The task: Will you repeat, word for word, every line from the one containing "The width and" through the end of the items, both ends included, leaving the pictures out of your answer?

** Start of Extracted entries **

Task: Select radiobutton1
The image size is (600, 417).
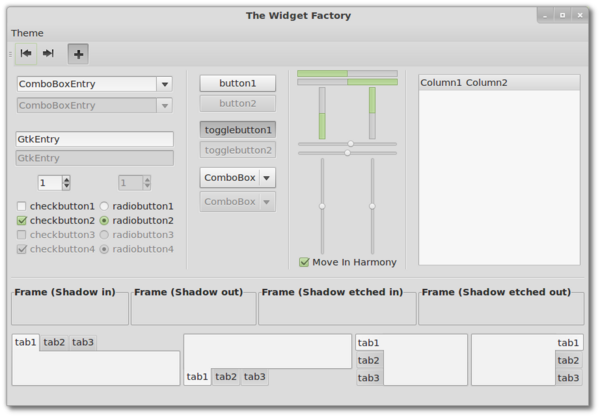Action: pyautogui.click(x=104, y=206)
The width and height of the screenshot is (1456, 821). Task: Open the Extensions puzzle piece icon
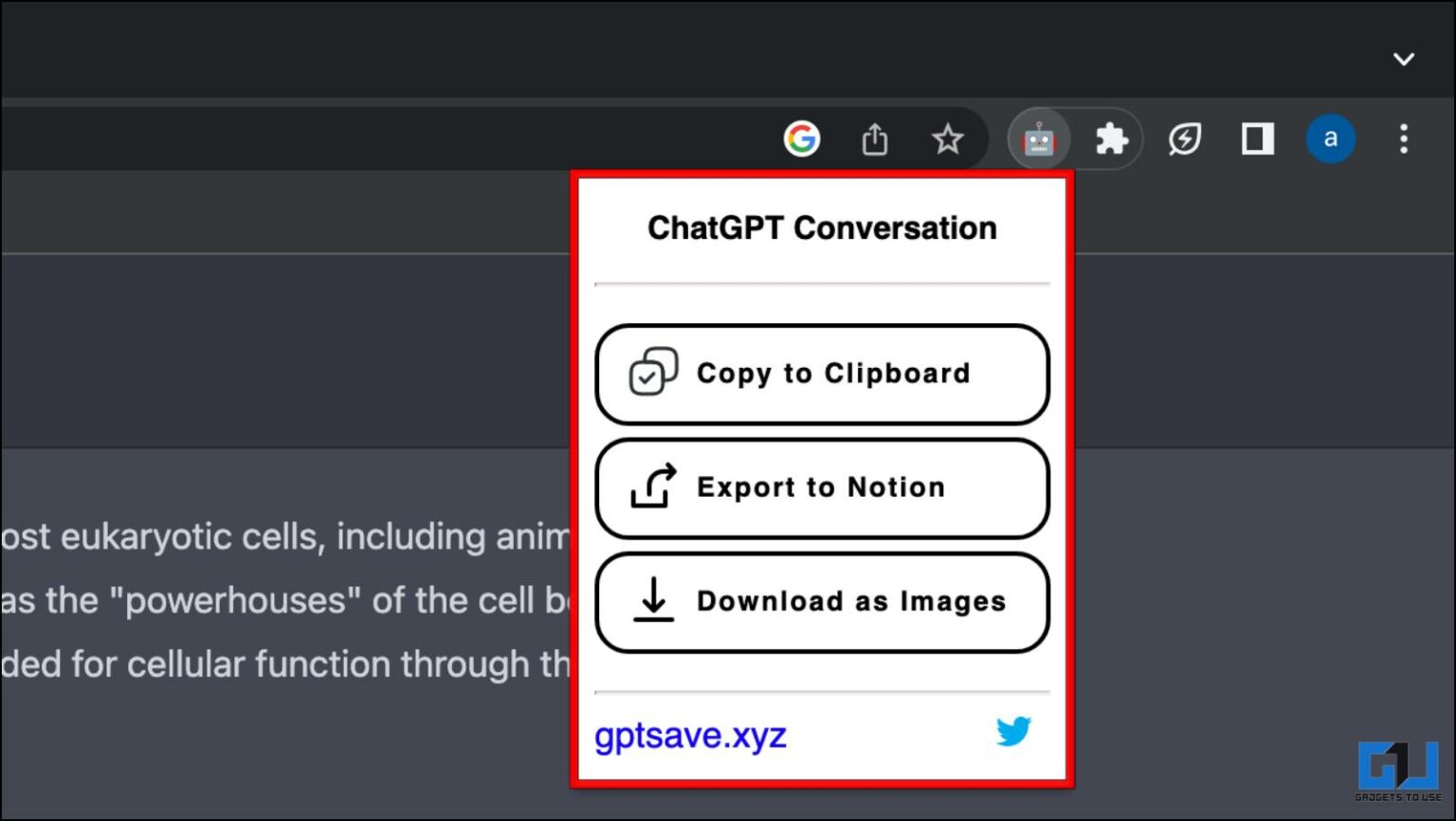[1111, 138]
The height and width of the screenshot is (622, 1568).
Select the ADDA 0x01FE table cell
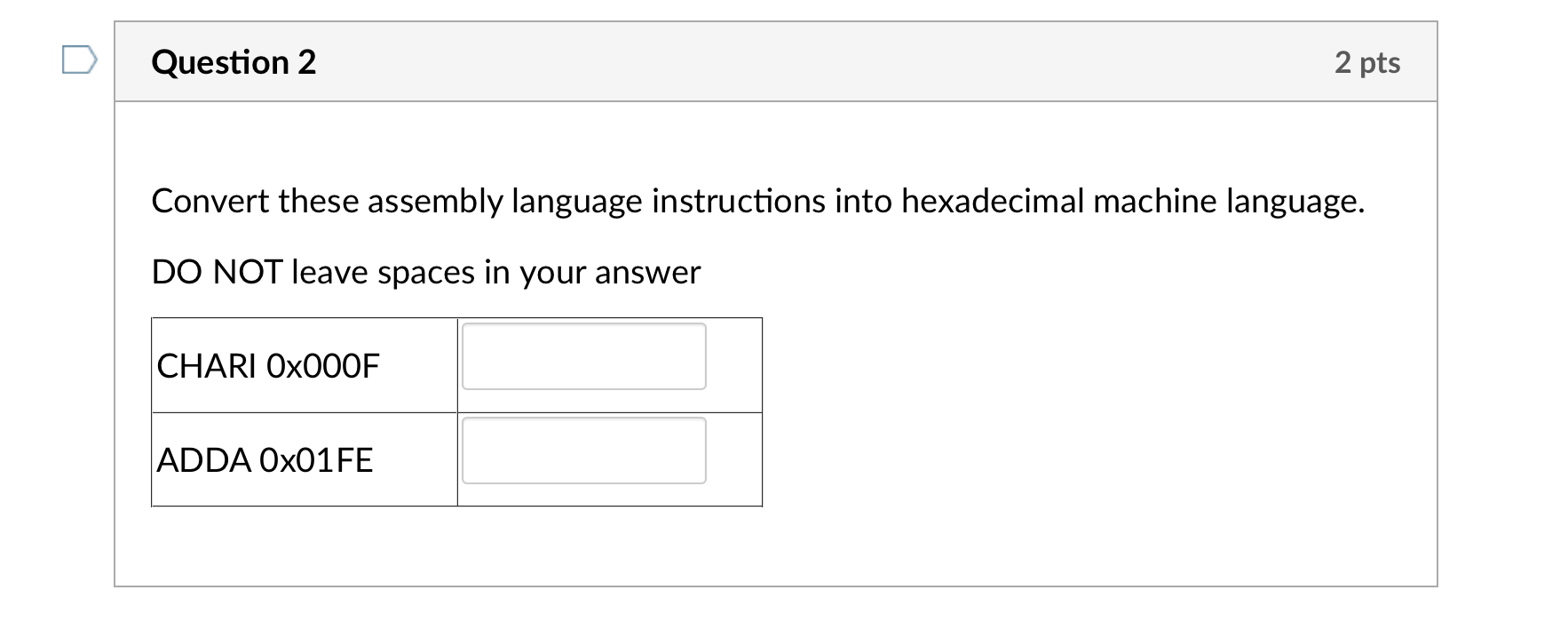(x=304, y=459)
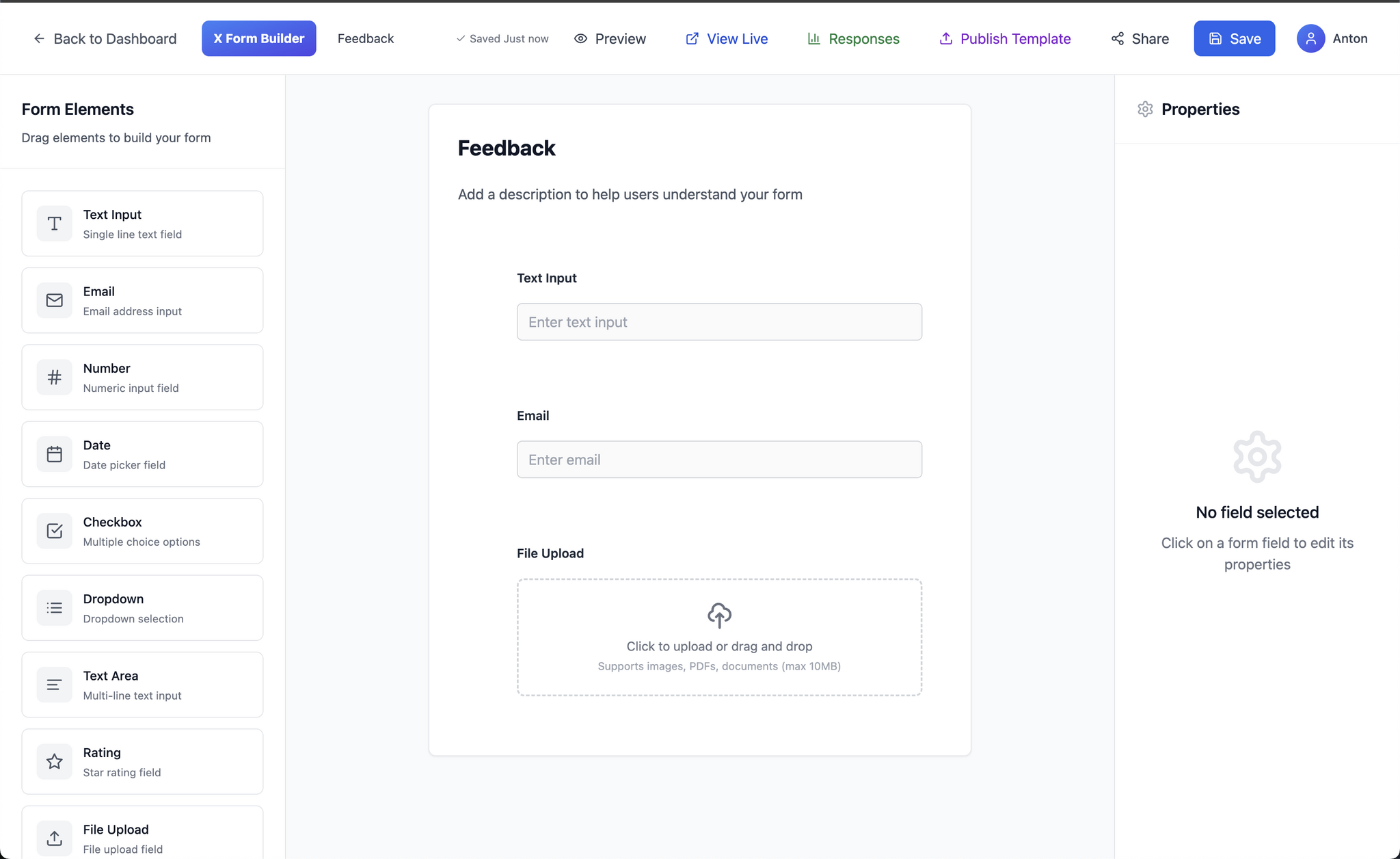
Task: Click the Rating star icon
Action: [54, 761]
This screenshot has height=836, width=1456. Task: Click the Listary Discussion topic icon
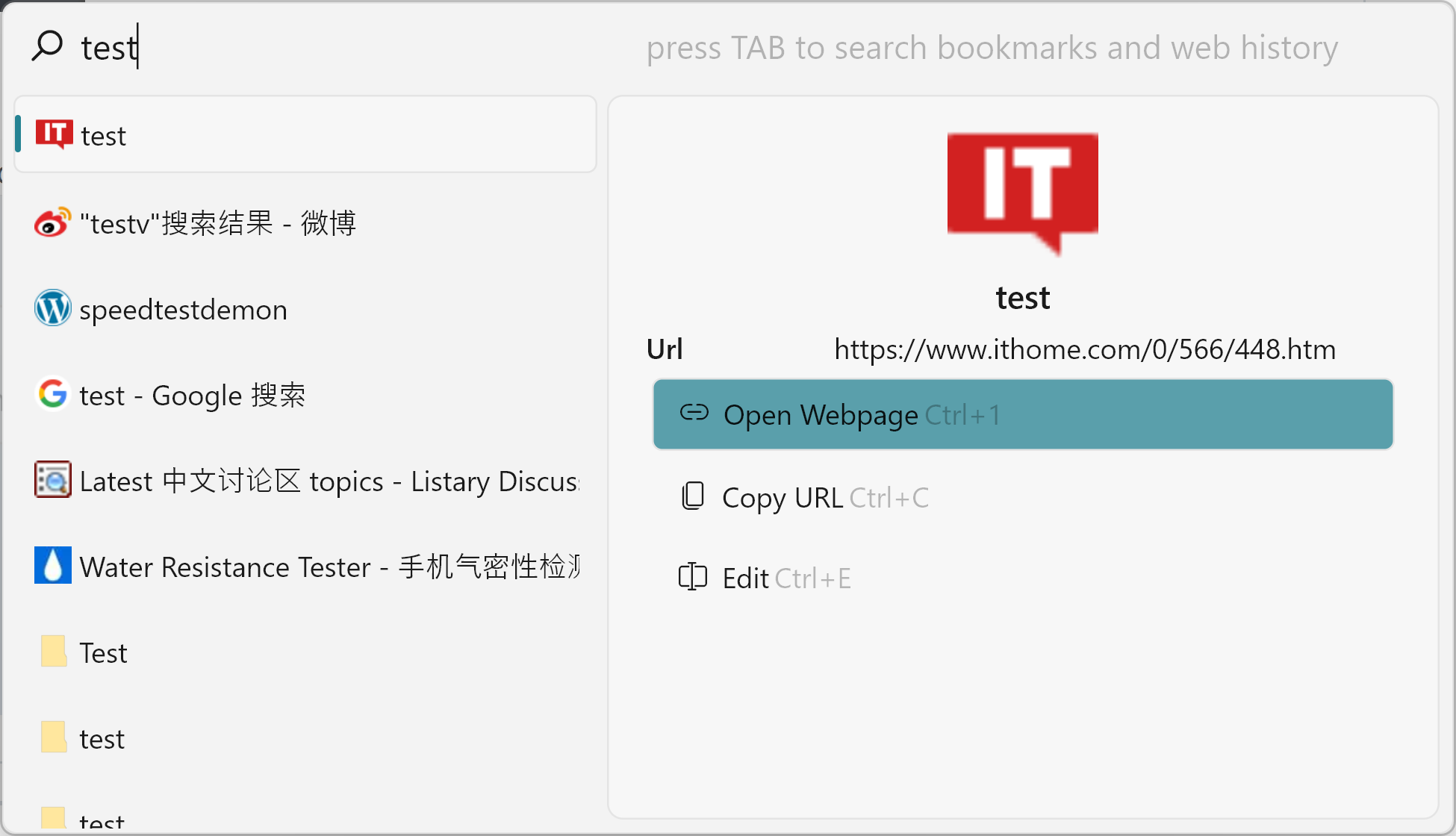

** End of Extracted entries **

Solution to this exercise:
The width and height of the screenshot is (1456, 821). Task: Open the Extensions puzzle piece icon
[1111, 138]
The height and width of the screenshot is (622, 1568).
Select the ADDA 0x01FE table cell
(x=304, y=459)
Task: Click the Rating star icon
Action: [54, 761]
This screenshot has height=836, width=1456. Task: Click the Listary Discussion topic icon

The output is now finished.